Each delivery had come from Jones the Florists, on Fountain Square. They had been delivered every Tuesday for five weeks to Ms. Jane Becker at Taft, Clecamp Evans, Attorneys at Law, Twenty-one Giley Building, Cincinnati.

"You see this?" said Sissy. "I thought Jane Becker told you that she didn't know George Woods."

"That's right, she did. She called him 'that poor man.'"

"Did she? Well, 'that poor man' was sending her a dozen roses every week. Fifty-three dollars' worth, including delivery. That was from the second week in March to the third week in April."

"Do you think they were having an affair?" asked Molly, peering at the receipts over her shoulder. "That would account for George Woods wanting to say sorry to his wife, wouldn't it?"

"Yes. But I don't understand why Jane Becker should give everybody the impression that she didn't know George Woods at all. If some man sent me a dozen red roses every week for five weeks, I'd sure want to find out who he was, wouldn't you?"

"Every order had the same message on it," Molly pointed out. " 'Remember the Vernon Manor…when our dreams came true.' So she must have known who he was."

"I think we need to go talk to her," said Sissy. "I'm pretty sure she's only told us half of the story. If she was having an affair with George Woods, that would have given Red Mask a motive to attack her, too, wouldn't it? Red Mask didn't stab her at random, just because she happened to be in the elevator at the wrong time. It was premeditated. He meant to hurt her. He might even have intended to kill her."

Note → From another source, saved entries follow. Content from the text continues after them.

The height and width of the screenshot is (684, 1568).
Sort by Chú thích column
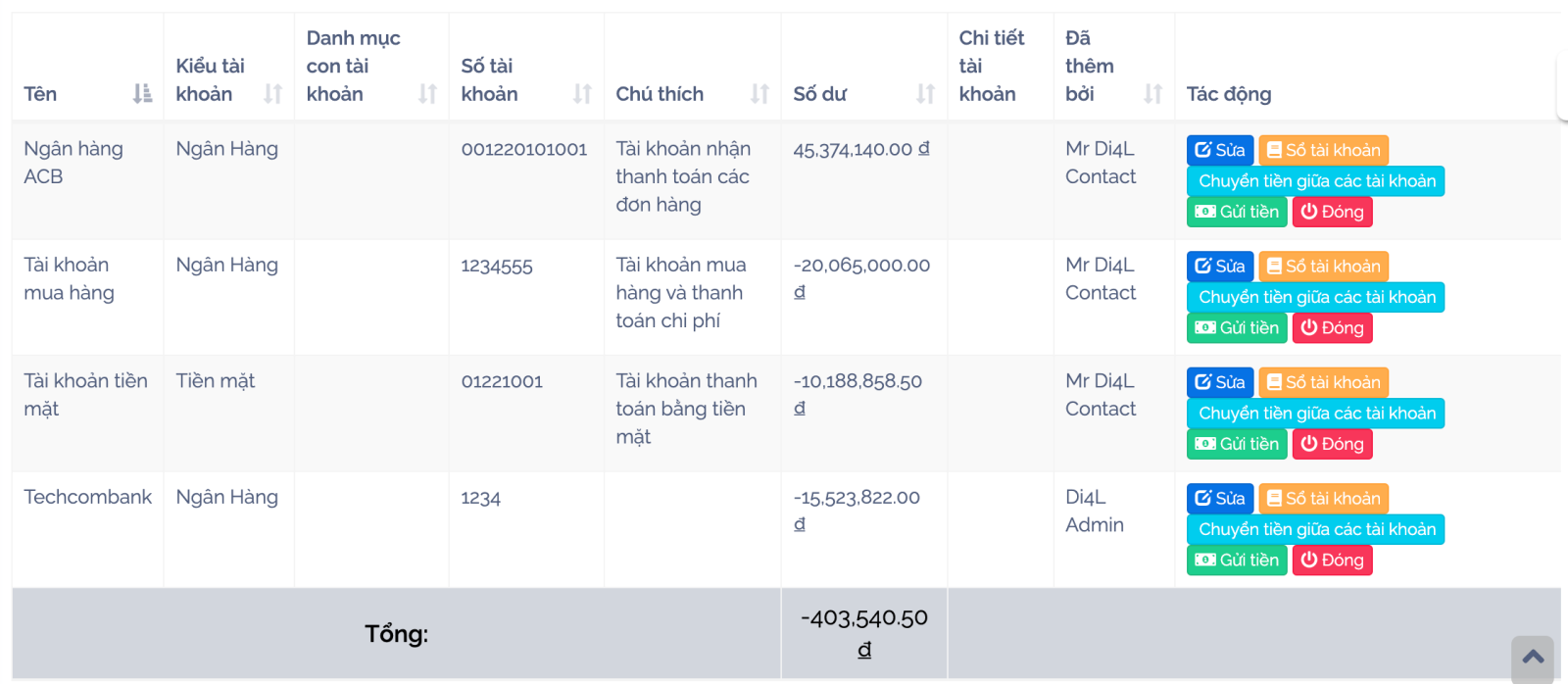(x=760, y=94)
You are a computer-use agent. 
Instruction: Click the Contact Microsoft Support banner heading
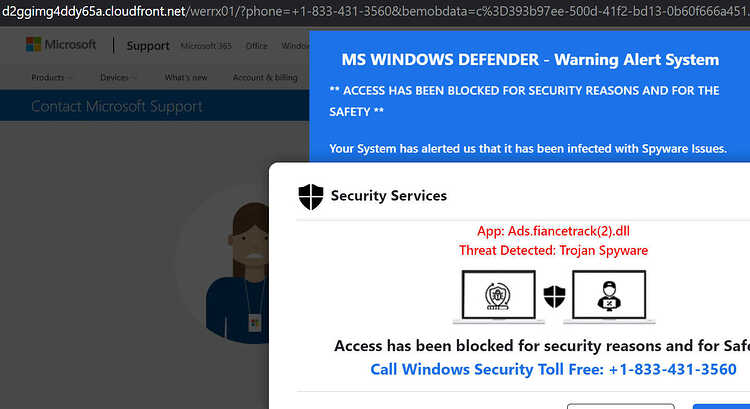117,106
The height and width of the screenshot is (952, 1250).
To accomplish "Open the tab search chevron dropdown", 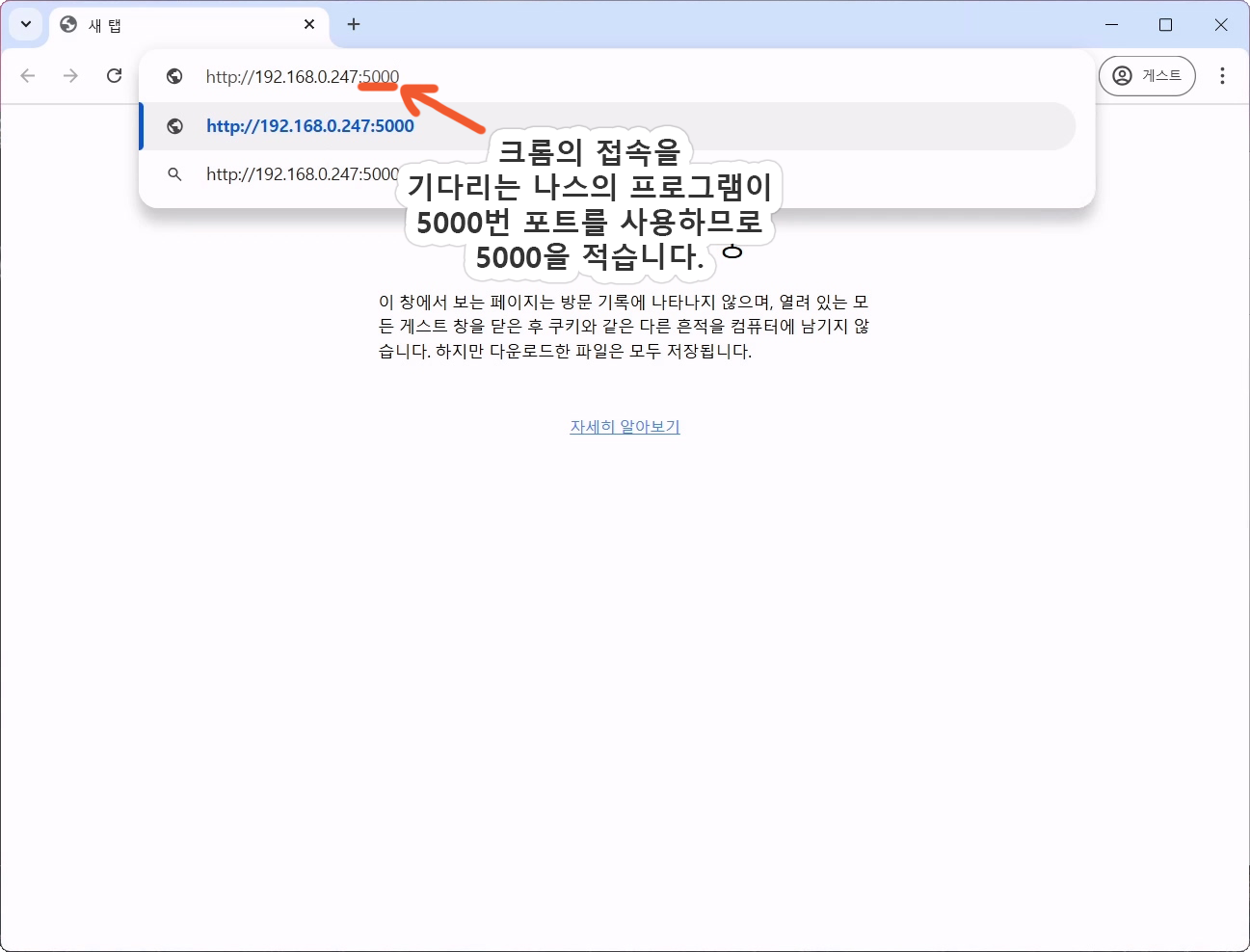I will pos(26,24).
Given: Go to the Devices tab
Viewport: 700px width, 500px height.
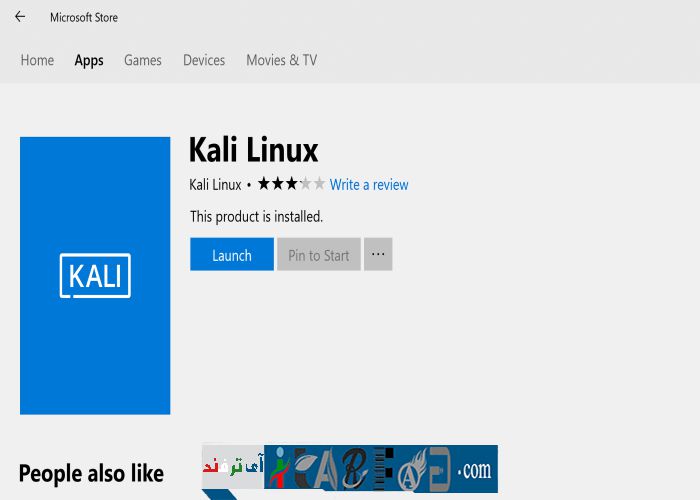Looking at the screenshot, I should (204, 60).
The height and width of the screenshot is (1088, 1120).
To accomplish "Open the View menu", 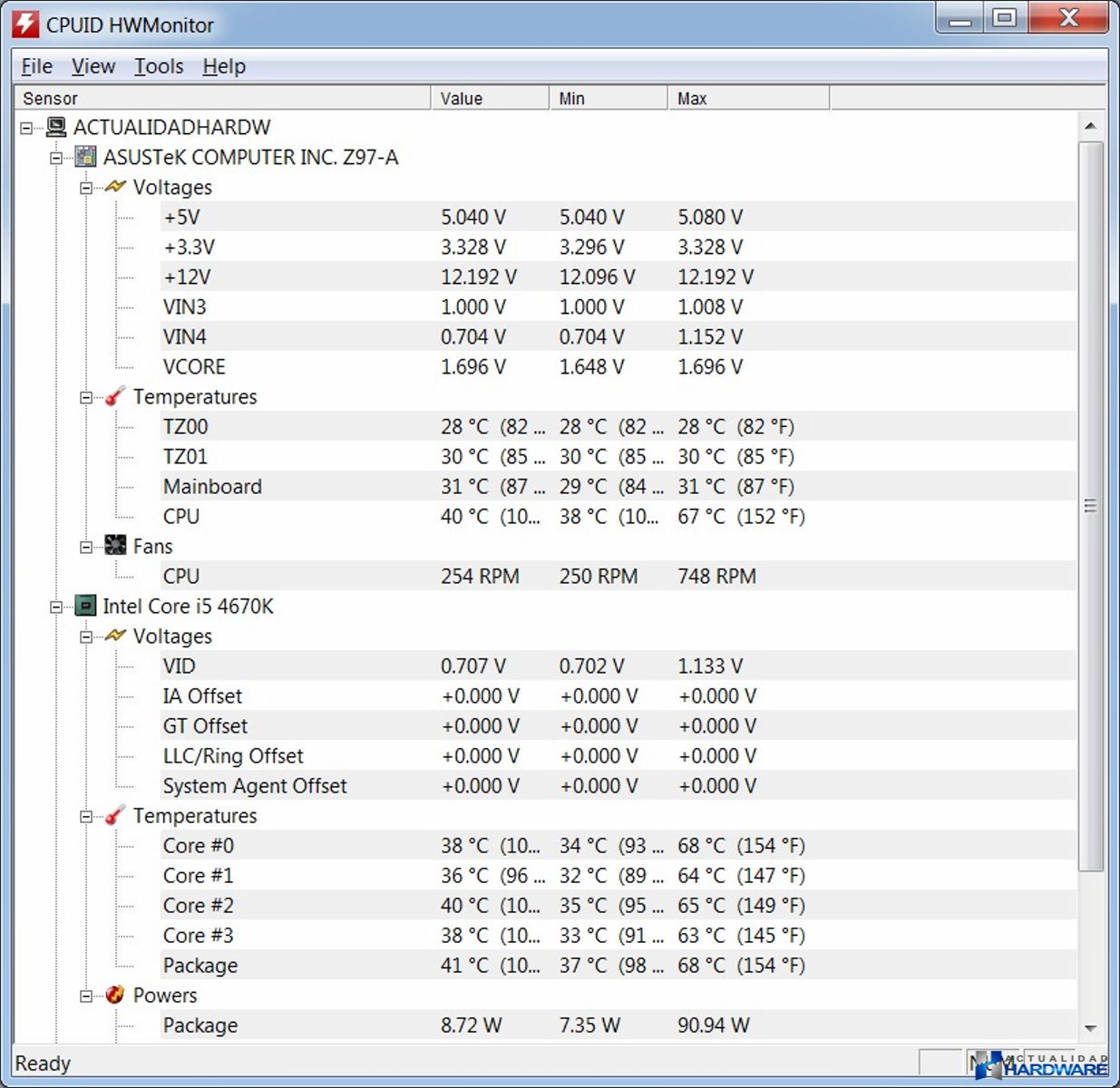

Sissy tucked the florist's receipts into her purse, and they left Frances Delgado's office. As they began the long, careful climb down the stairs, Molly said, "Red Mask could be one of Jane Becker's boyfriends…or maybe some guy who was obsessed with her, a stalker, who didn't like to see her getting too friendly with anybody else."

"Or a relative of Mrs. Woods," Sissy suggested. "A brother or a cousin who wanted to punish them for cheating on her. So there's a chance that Jane Becker knows who he is."

"So why lie about it?"

"That's what we have to find out, don't we?"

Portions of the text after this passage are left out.